Monday, 6 July 2009

Regular sex prevents prostate cancer

By Syed Akbar

Want to get rid of prostate cancer, which is fast becoming a common health hazard in men? Just increase your sexual activity and you will be saved from prostrate cancer to a great extent. Each increase of three ejaculations per month across the man’s lifetime is associated with a 15 per cent decrease in the risk of prostate cancer.
According to Dr June Machover Reinisch of The Kinsey Institute and former professor in the departments of psychology and psychiatry at Indiana University, USA, it is a myth that excessive sexual activity will increase the risk of prostate cancer. The truth is that it will decrease the risk and keeps the prostate gland in good function.

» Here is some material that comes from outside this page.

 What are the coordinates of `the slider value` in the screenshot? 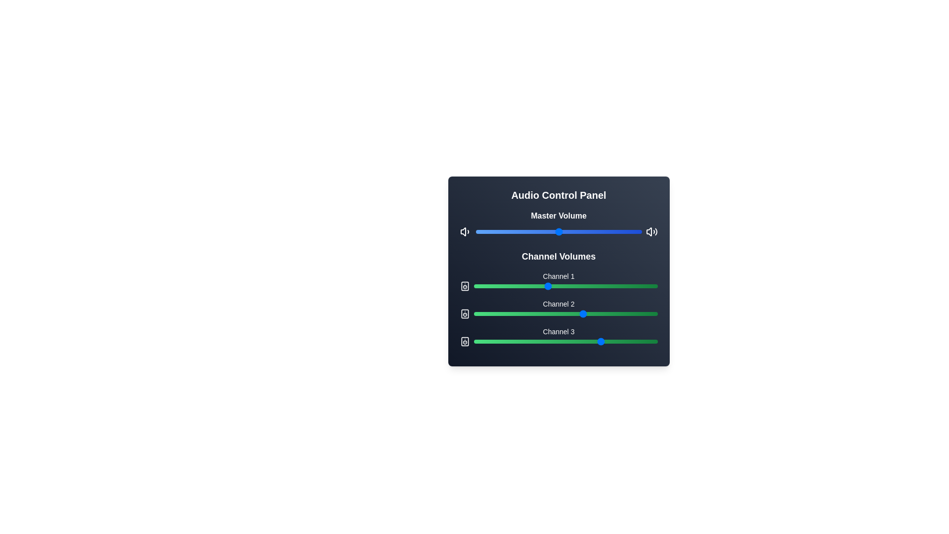 It's located at (525, 286).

Dr June Machover was in Hyderabad to present her research studies on sex and sexual practices. According to her, many physicians have believed that men who participate in high levels of sexual activity are at increased risk for prostate cancer. One suggested basis for this hypothesis is the possibility that increased sexual activity may be an indication of higher levels of androgen (male hormones) and therefore a higher risk of developing prostate cancer, which has been related to male hormone levels.
However, a study conducted by a group of researchers from the National Cancer Institute and John Hopkins and Harvard University revealed that increased sexual activity will in fact reduce the risk of prostate cancer.

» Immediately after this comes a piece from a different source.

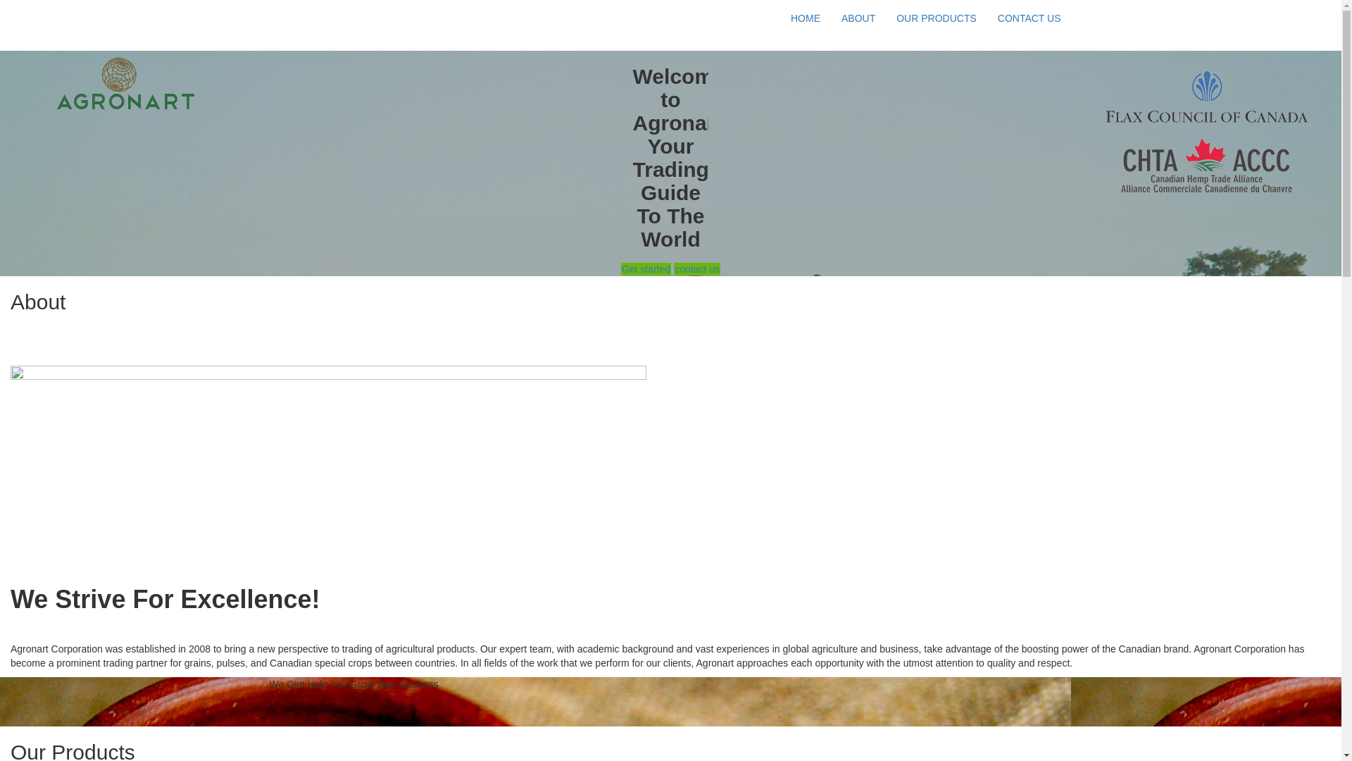  What do you see at coordinates (858, 18) in the screenshot?
I see `'ABOUT'` at bounding box center [858, 18].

The researchers selected as many as 29,342 men, between 46 and 81 years, and conducted a study on their sexual pattern for over eight long years. Only men who did not have a diagnosis of prostate cancer at the beginning of the eight years were included. So everybody was prostate cancer-free.
At the beginning of the study the men were questioned about the average number of ejaculations per month they had, between the ages of 20 and 29, then between 40 and 49, and then during the past year.
The study focused on the frequency of ejaculation, including sexual intercourse, nocturnal emissions, and masturbation. Every two years after the beginning of the study the men were asked, again, whether they had received a diagnosis of prostate cancer.
"Of the 29,342 men who began the study without a diagnosis of prostate cancer, by the end of eight years 1,449 cases had been diagnosed. That’s approximately 5 per cent of the men. Remember, they are older in age, so we expect them to start to get prostate cancer. With every decade that same percentage get prostate cancer, so we believe that 80 per cent of 80 year olds have prostate cancer, and 90 per cent of 90 year olds have prostate cancer, and 70 per cent of 70 year olds have prostate cancer," Dr June pointed out.
She said between ages 20 and 29 the men reported an average of 15 ejaculations a month. Between 40 and 49, 11 ejaculations a month was average, and between 50 and 59 9.5 per month. Men 60 and older reported an average of 5 ejaculations per month.
"Most categories of ejaculatory frequency were not related to the risk of prostate cancer. However, a lower risk was found in the group of men with the highest frequency of ejaculation. Each increase of three ejaculations per month across the man’s lifetime was associated with a 15 per cent decrease in the risk of prostate cancer. So the more ejaculations you had, the less likely you were to have prostate cancer, and every time you had three more as an average per month, you were 15 per cent less likely to have prostate cancer," she said.